--- START ---

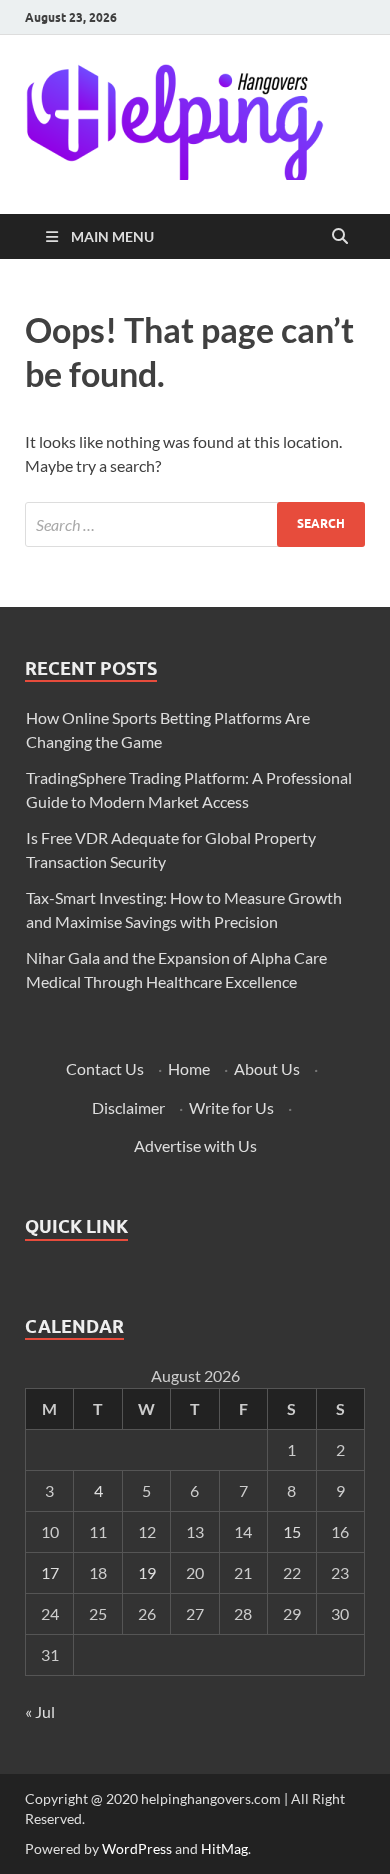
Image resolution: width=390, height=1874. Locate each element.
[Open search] (340, 237)
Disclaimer (128, 1107)
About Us (267, 1068)
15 (292, 1531)
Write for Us (231, 1107)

--- END ---

## [TASK STATEMENT]
Every entry above needs to be copied exactly, apart from its pictures.

## [YOUR SOLUTION]
Image resolution: width=390, height=1874. Locate each element.
[Open search] (340, 237)
Disclaimer (128, 1107)
About Us (267, 1068)
15 (292, 1531)
Write for Us (231, 1107)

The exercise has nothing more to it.